====== Given records

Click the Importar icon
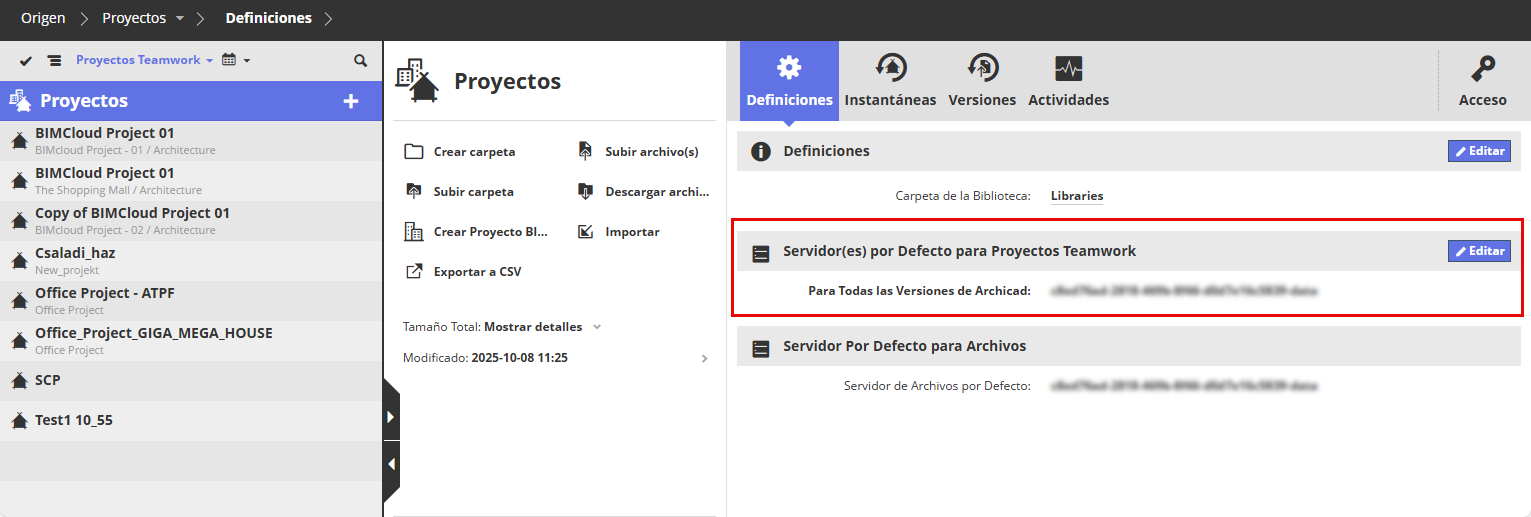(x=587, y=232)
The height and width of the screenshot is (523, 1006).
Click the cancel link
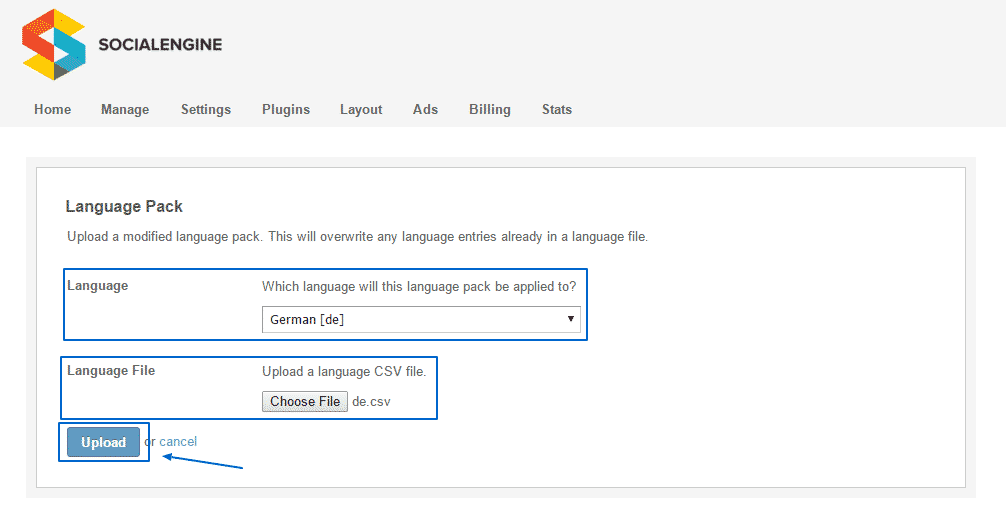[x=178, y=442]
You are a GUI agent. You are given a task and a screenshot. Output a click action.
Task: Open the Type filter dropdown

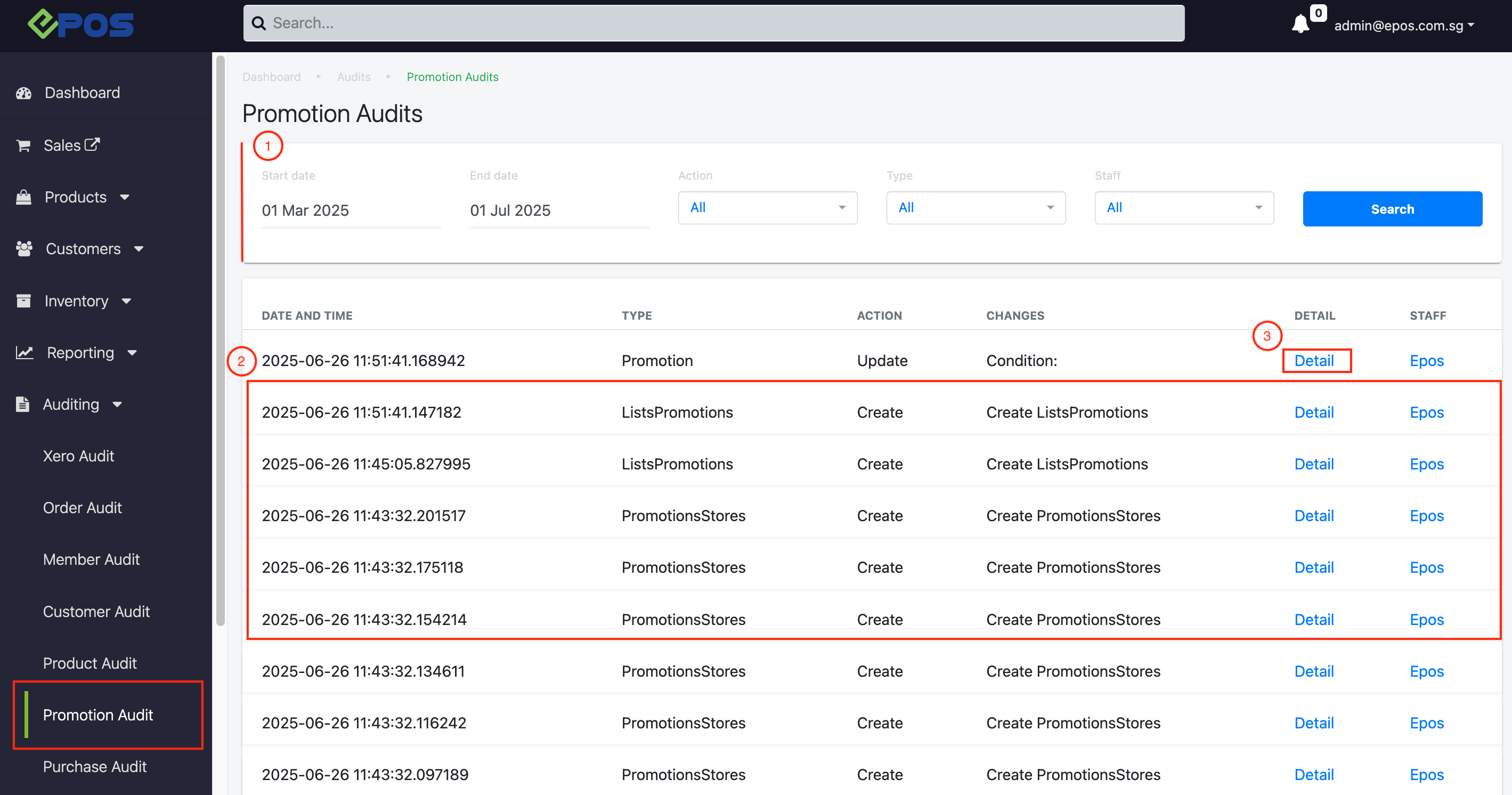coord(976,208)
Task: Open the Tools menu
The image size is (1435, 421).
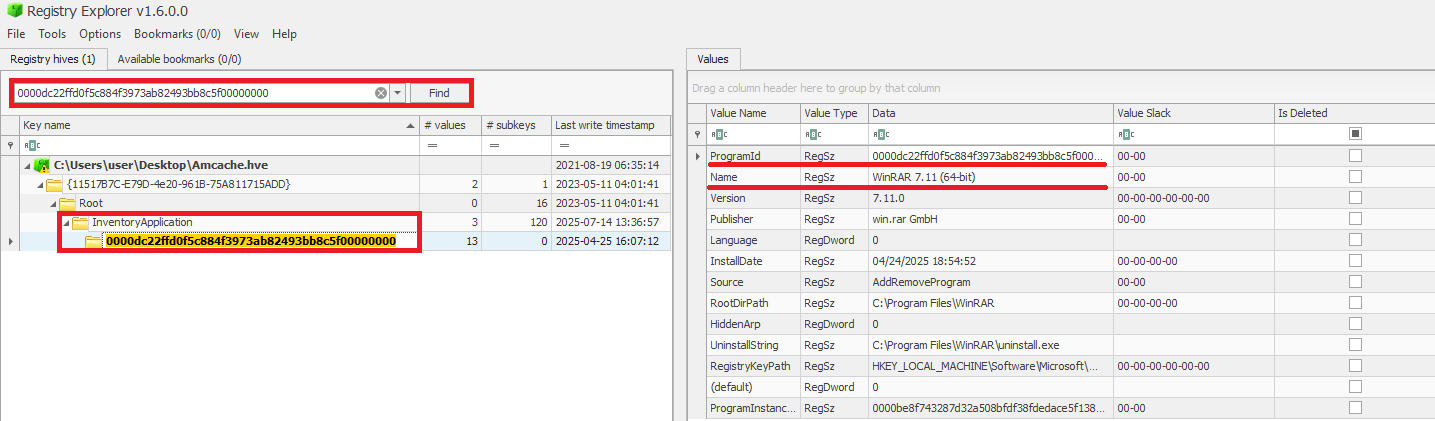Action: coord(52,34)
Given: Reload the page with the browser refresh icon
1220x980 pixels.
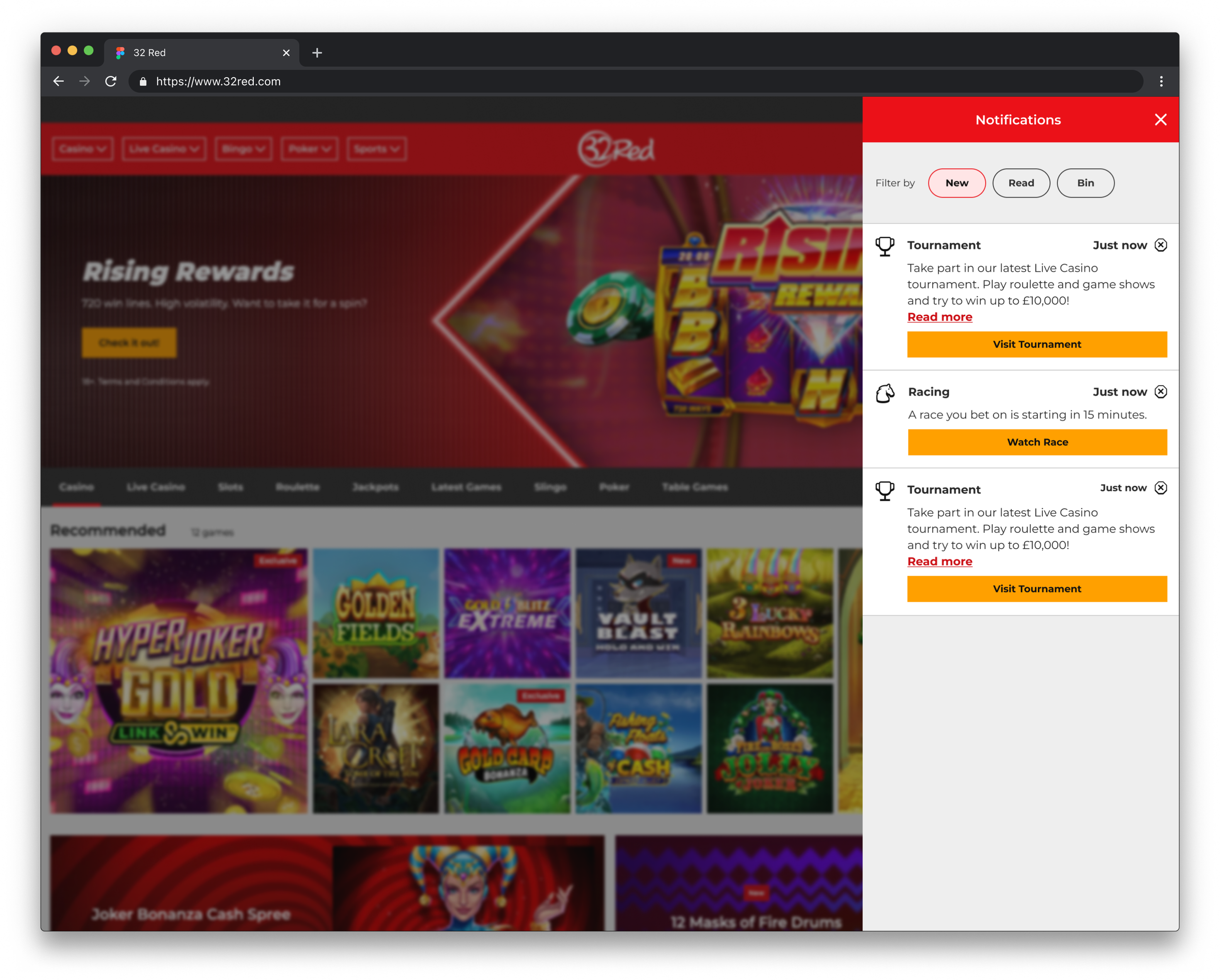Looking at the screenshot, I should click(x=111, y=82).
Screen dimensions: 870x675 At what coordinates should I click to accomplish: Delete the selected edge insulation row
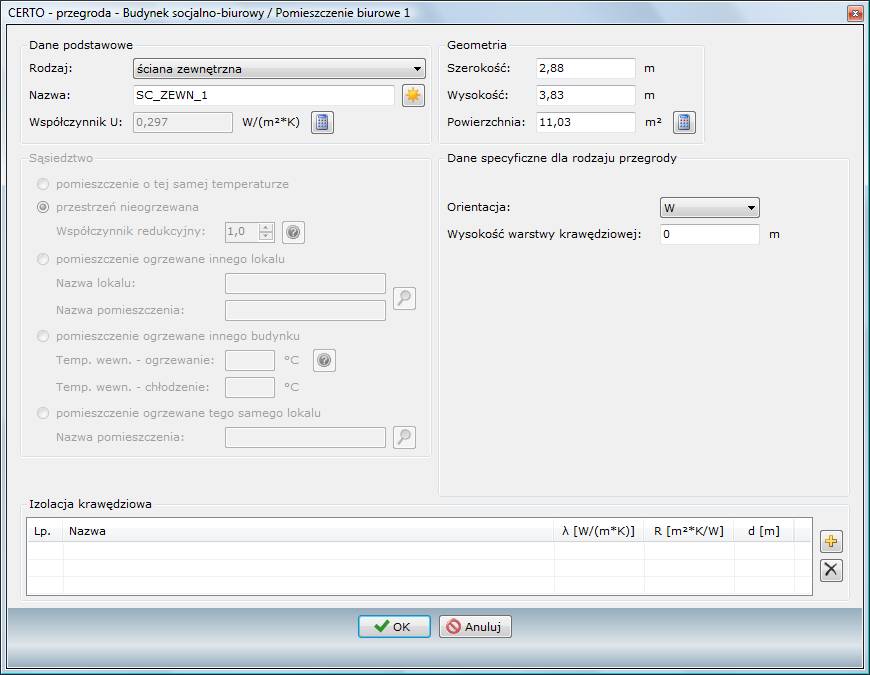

============

Exercise instructions: Echo every line of the rows above without changing anything, leaving out the pictures.

The output:
Click the Importar icon
(x=587, y=232)
The height and width of the screenshot is (523, 1006).
Click the cancel link
[x=178, y=442]
You are a GUI agent. You are given a task and a screenshot. Output a click action.
Task: Open the Type filter dropdown

coord(976,208)
Task: Open the Tools menu
The image size is (1435, 421).
Action: coord(52,34)
Given: Reload the page with the browser refresh icon
1220x980 pixels.
Looking at the screenshot, I should click(x=111, y=82).
Screen dimensions: 870x675 At what coordinates should I click to accomplish: Delete the selected edge insulation row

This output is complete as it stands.